Il camposcuola giovanissimi di quest’anno si è svolto a Roma, dove abbiamo potuto vedere ciò che è rimasto della storia di un popolo che ha dettato i dogmi su cui si basa la società ancora oggi.
La visita della città è stata anche un ripercorrere le testimonianze dei primi cristiani, in particolare attraverso la visita alle catacombe di S. Callisto, 15 km di cunicoli bucherellati da tombe ormai scoperchiate, che hanno ospitato migliaia di spoglie di cristiani, e sono un’incredibile testimonianza della persecuzione del cristianesimo nell’Impero Romano. Esse erano usate come “centro parrochiale” per fare incontrare numerosi cristiani, come “cimitero” per la sepoltura dei cari defunti e come “basilica” per la celebrazione di funzioni religiose legate al culto cristiano. Ma perchè sono così importanti? Non voglio dare verità assolute, ma una pura e semplice interpretazione di cosa esse hanno ospitato, e di cui sono state testimoni.

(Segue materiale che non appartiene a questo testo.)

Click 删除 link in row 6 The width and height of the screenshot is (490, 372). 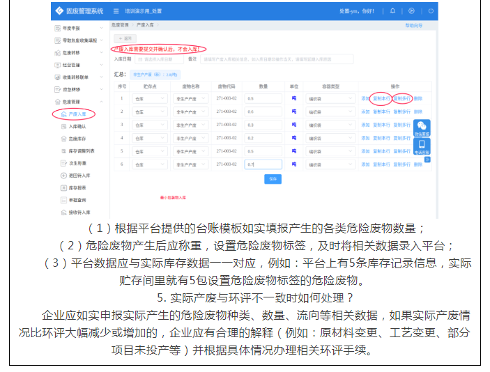point(418,164)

Poichè le catacombe sono l’indelebile ricordo di un tempo in cui l’essere cristiano era punibile con la morte, la scelta di far parte o meno di questo gruppo in quel periodo spettava unicamente (e d’altra parte legittimamente) all’individuo, e non era attribuita ad esso fin dalla nascita. Questo vuol dire che chi decideva di diventare cristiano lo faceva in modo consapevole, chiedendosi se ne valesse la pena o no. La fede di uno di questi individui degli albori del cristianesimo è quindi una fede convinta, ferma, consapevole.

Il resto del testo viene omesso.